Richard R. Ernst turned applications of nuclear magnetic resonance (NMR) into methods for daily use in chemistry, structural biology and medical diagnosis. His introduction of Fourier transform-nuclear magnetic resonance (FT-NMR) in the 1960s paved the way for magnetic resonance imaging (MRI) to be widely used in medical diagnosis and in materials research.
As well as gaining him the Nobel Prize in Chemistry in 1991, Ernst’s work underpinned the achievements rewarded by the two NMR Nobel prizes of the twenty-first century so far — mine included. He has died, aged 87.
Richard Robert Ernst was born in Winterthur, Switzerland. His family was part of the city’s establishment, with a history stretching back at least 500 years. His father taught architecture at the Winterthur ‘Technikum’ (today the University of Applied Sciences) and was a high-ranking officer in the Swiss army. In this distinguished milieu, musical gatherings had an important place; Richard played the cello. His plans to become a composer were set aside at 13, when he found a box of chemicals in the attic, left by a late uncle, and began doing experiments. After studying chemistry at the Swiss Federal Institute of Technology (ETH) in Zurich, he pursued doctoral studies in the new field of NMR.
Shortly after the Second World War, Felix Bloch and Edward Mills Purcell had described NMR spectroscopy, sharing the 1952 Nobel Prize in Physics. The principle is this: in a magnetic field, the moments of certain atomic nuclei of a substance come into alignment. Applying radio-frequency irradiation perturbs this alignment, causing the atoms to give off electromagnetic signals that are unique to the chemical composition and molecular structure of the substance.
Soon after its discovery, NMR became widely used in physics, for example in particle physics, solid-state physics and in studies of phase transitions. Applications as an analytical tool in chemistry started in the 1950s with continuous-wave NMR experiments, which had limited impact because their sensitivity was too low.
Working in the mid-1960s at the then leading manufacturer of NMR instrumentation, the Varian Company in Palo Alto, California, Ernst experimented with applying a single, hard pulse that excites the entire spectrum, instead of sweeping the NMR spectra with weak continuous irradiation. He then subjected the resulting signal to Fourier transformation to generate a high-resolution spectrum.
Neither the materials used in NMR instruments nor the computer facilities of the 1960s were up to the demands of the new technique. So it took another decade before FT-NMR found applications in chemistry and structural biology. FT-NMR also provided the foundation for the more-informative 2D NMR in the late 1970s; related mathematical procedures made MRI efficient for medical diagnosis.
In the late 1960s, Ernst returned to ETH Zurich, where he spent the rest of his career. Over four decades, he inspired generations of scientists as a professor, and as a lecturer around the world.
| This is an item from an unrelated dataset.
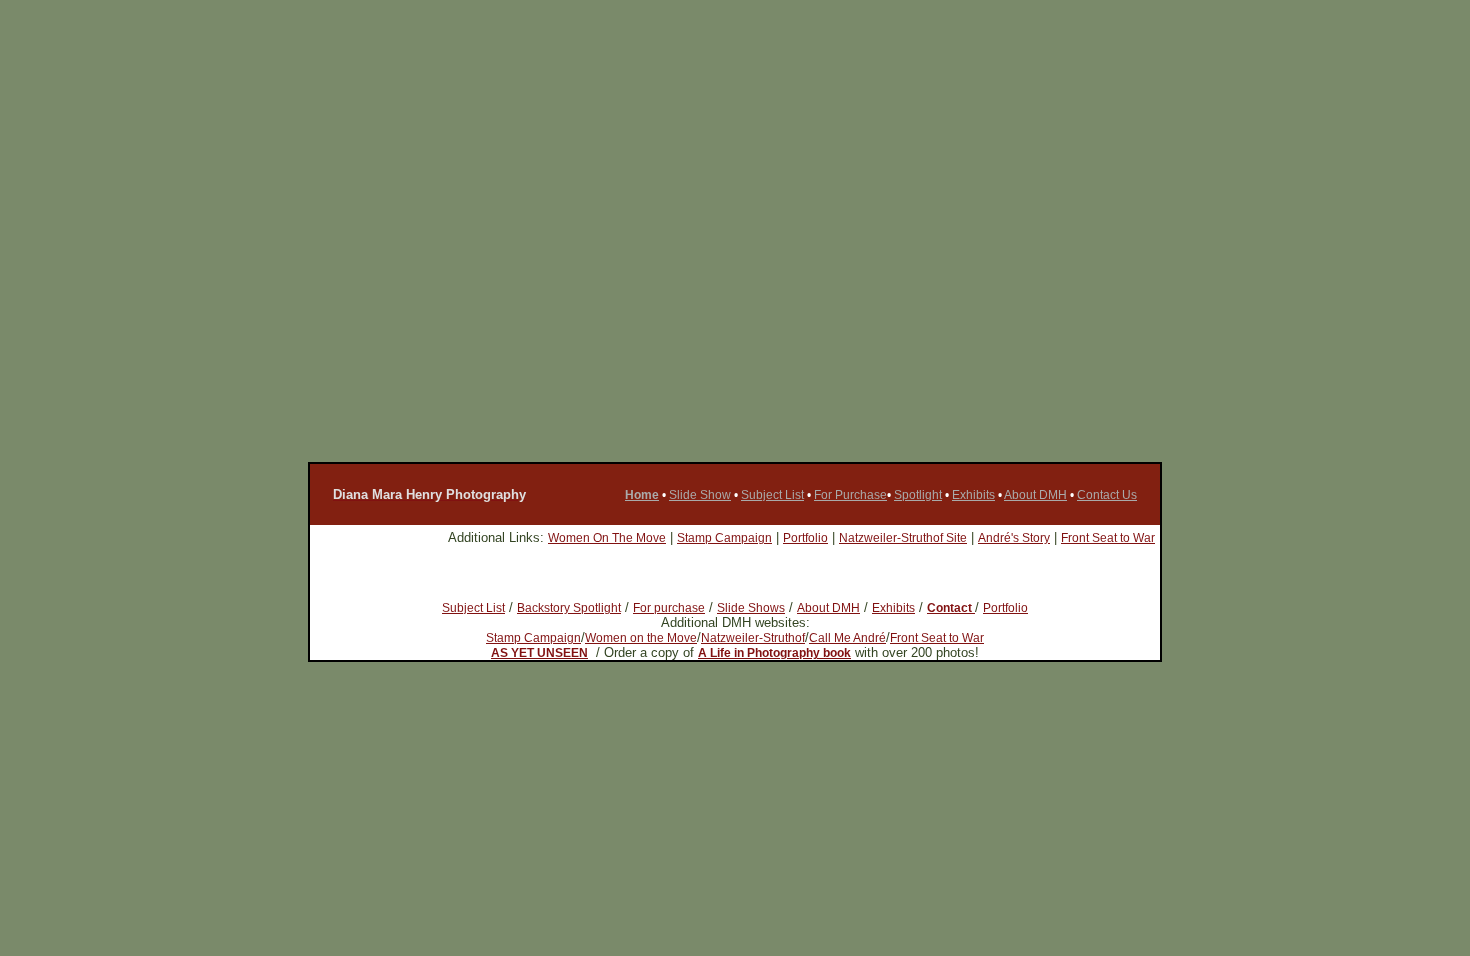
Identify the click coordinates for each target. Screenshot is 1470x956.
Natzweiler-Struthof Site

His graduate students and postdoctoral fellows witnessed him diving again and again into the depths of a theory or a physical-chemical effect. In great mathematical detail and with unique didactic skills, using his arms to illustrate how the magnetization in an NMR sample behaves under the influence of radio-frequency fields, say, he would generate rigorous formalisms to capture all nuances of a phenomenon. Thanks to the Ernst magic, the NMR community evolved from a few hundred scientists in the early 1970s to gatherings of thousands in a range of specialized areas of NMR today.
Ernst described himself as a “work-addict”. A toolmaker, he liked to provide others with new ways to solve problems. Yet he also believed that scientists should have a wide range of interests outside their field. He played the cello throughout his life, and had an encyclopedic knowledge of classical music. In his later years, he wrote a frank and insightful autobiography (translated as Searching and Researching, published this year).
On their return from California to Switzerland in 1968, Ernst and his wife travelled to Tibet, where they became fascinated by the local scroll paintings, and in the following decades they assembled a rich collection of Tibetan art. Ernst’s joy in this culture is touchingly apparent in his autobiography, which features beautiful illustrations of the works. After he retired in 1998, Ernst devoted his time and energy, as well as the Nobel prize money, to expanding this collection. In his home, he used cutting-edge spectroscopic techniques (not NMR!) to examine the paint on his precious Tibetan scrolls to trace their provenance.
As a colleague on the faculty of ETH Zurich, I had the privilege of a close scientific collaboration with Ernst from 1976 to 1986, which resulted in the introduction of multi-dimensional NMR to chemistry laboratories and to structural biology. I knew Richard as a strikingly intelligent, conscientious and gentle colleague and friend. Together with so many who are indebted to him for having enriched their scientific lives, I keep fond memories of the good times spent with this great scientist.
Nature 595, 645 (2021)
The author declares no competing interests.